> _Excerpted passage_:
++++++
Skip to content
cjacobscrisioni edited this page Mar 14, 2025 · 33 revisions

About the model

The Joint Research Centre (JRC) of the European Commission wanted to develop projections of how built-up land and population levels will likely change locally across the globe. The first objective of this work was to provide the UN Population Division with projections of the population by Degree of Urbanisation up to 2100. The UN Population Division would like to include these global projections in their World Urbanization Prospects publication foreseen for early 2025. The second objective is to develop a flexible and efficient model that can integrate other population projections and global SSP scenarios. These projections must be done spatially explicitly and on a fine spatial resolution (entailing 1 km2 grid cells). Given the complexity of the task, this work required a dedicated GIS-based platform that allows users that have received some training to create, recreate, and adapt projections in a computationally efficient way. In 2024, the JRC and Object Vision developed this model in the GeoDMS software.

How does the model work?

The model downscales exogenously defined additional built-up land and population change on 1km2 grid cells globally (see Geography). In the reference application, the exogenous inputs are defined for a custom set of regional boundaries that are called 'functional areas'. These boundaries are described in more detail in the section define subnational units for projections. Grid cells are included that are maximally 5km away from any grid cell that contains some built-up development in 2020, that are within country borders, and that are not fully covered by water or ice.

Built-up allocation
Built-up is downscaled using functions based on empirically observed built-up presence and built-up development. Built-up is defined as the fraction of land covered by buildings; building heights are not taken into account. The approach to model built-up development is based on four premises:

  1. mirroring GHSL assumptions, built-up fractions cannot be reduced, so that only additional built-up fractions are distributed;
  2. locations differ in suitability, and more suitable locations are more likely to receive additional built-up;
  3. from GHSL built-up grids follows that 60% is a realistic cut-off for built-up development in a grid cell;
  4. over time, the statistical distribution of built-up values is remarkably resilient, maintaining similarity to a power-law distribution even in territories with considerable built-up development.

This is done by a linear downscaling of additional land over a grid map of values that combines the locational suitability of every grid cell, a balancing factor, and the expected additional built-up given the prior level of built-up development in the grid cell. Locational suitability is described as a logit probability that is estimated using calibration routines. Expected additional built-up is described through ET-functions ('Expected Top-ups') that in turn were estimated from historical decennial built-up development.
++++++
> _Information_:
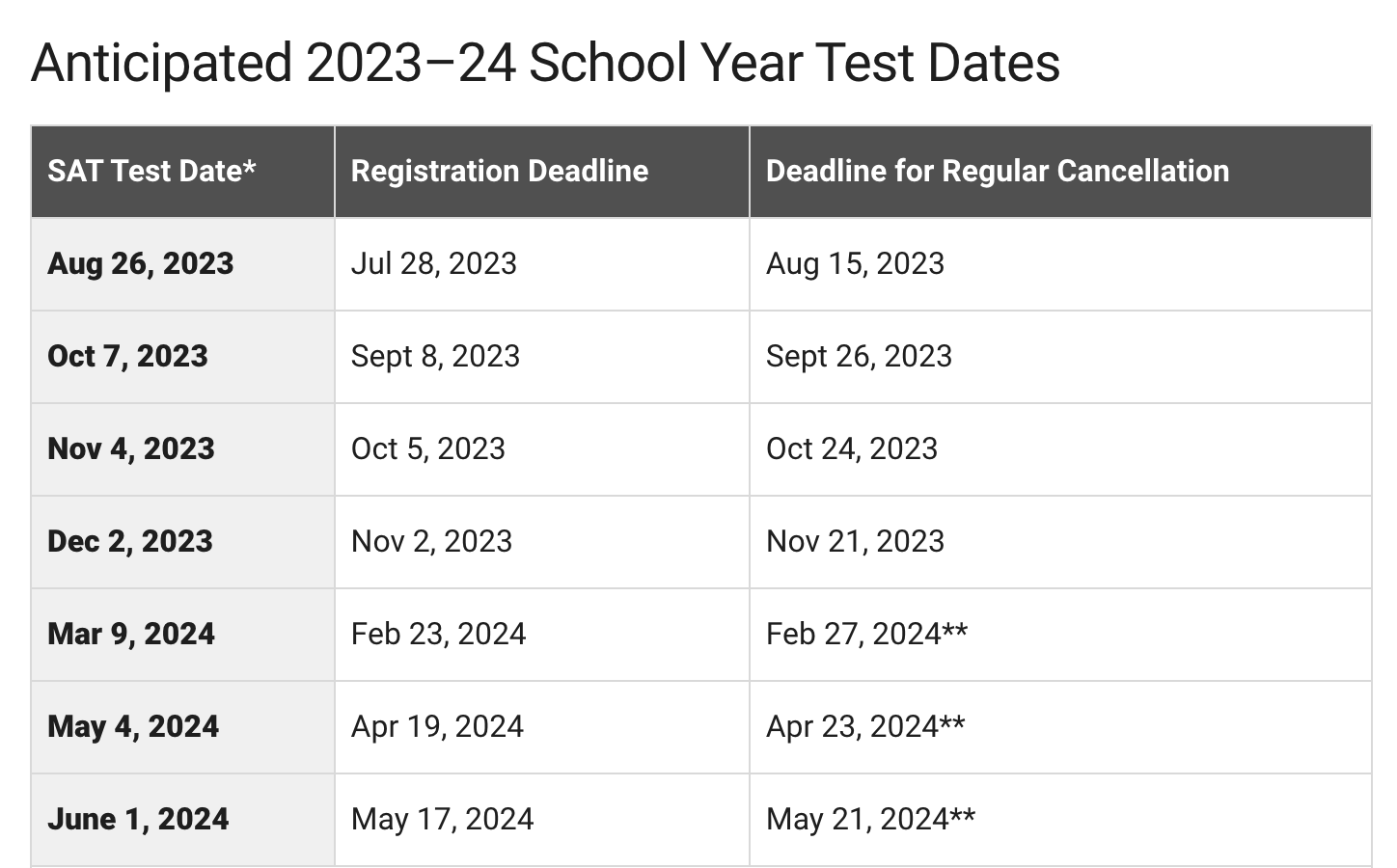The height and width of the screenshot is (868, 1397).
Task: Select the Aug 26, 2023 test date cell
Action: pyautogui.click(x=140, y=263)
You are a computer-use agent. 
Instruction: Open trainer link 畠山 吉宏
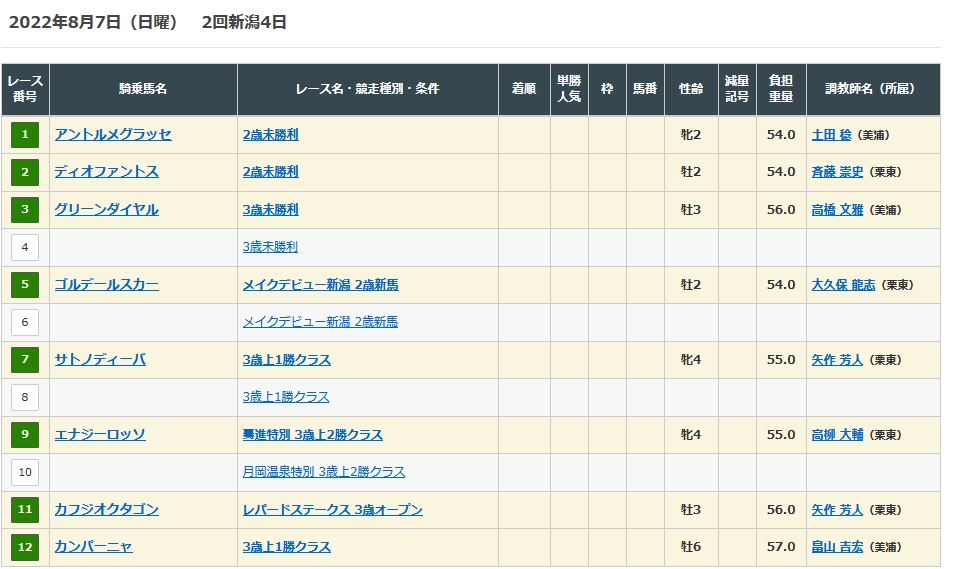coord(837,547)
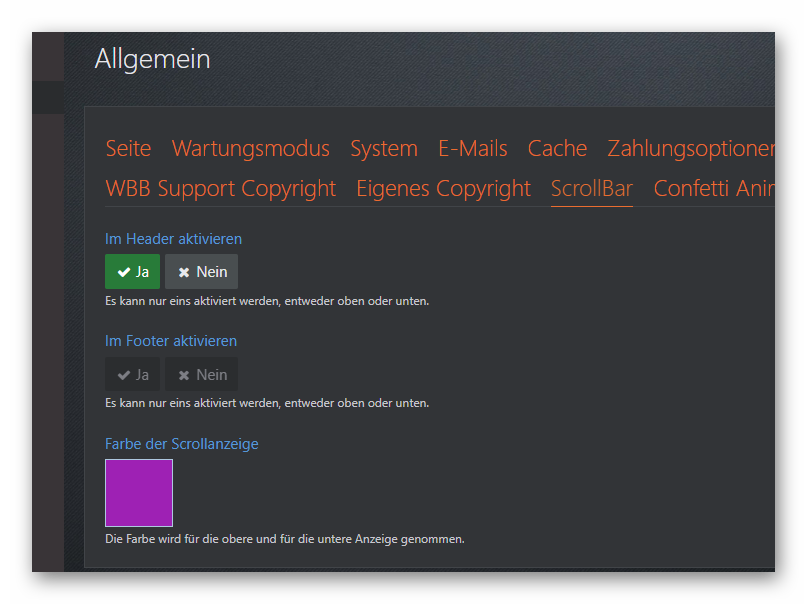
Task: Open the Seite tab
Action: (x=128, y=149)
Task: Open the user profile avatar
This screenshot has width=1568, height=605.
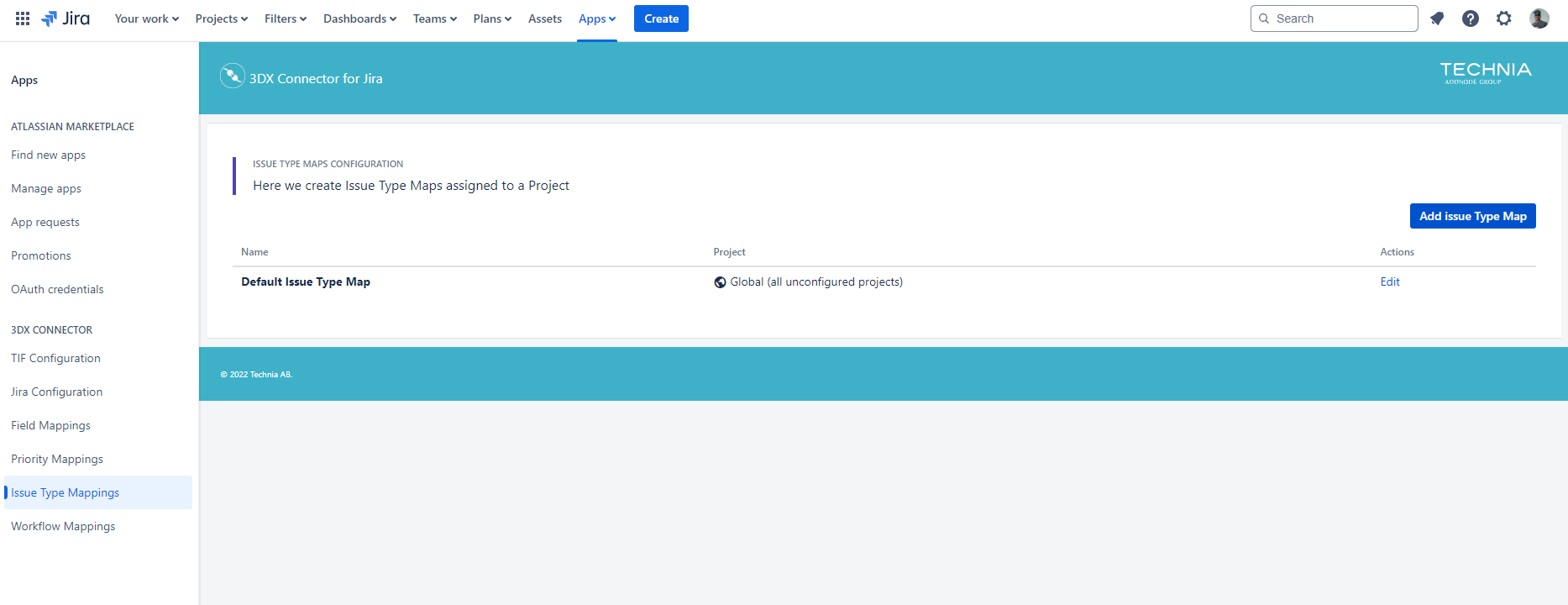Action: (x=1539, y=18)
++++++
> _Work request_: Echo the part of the model description starting with "The model downscales" and going on through "water or ice.".

> _Your solution_:
The model downscales exogenously defined additional built-up land and population change on 1km2 grid cells globally (see Geography). In the reference application, the exogenous inputs are defined for a custom set of regional boundaries that are called 'functional areas'. These boundaries are described in more detail in the section define subnational units for projections. Grid cells are included that are maximally 5km away from any grid cell that contains some built-up development in 2020, that are within country borders, and that are not fully covered by water or ice.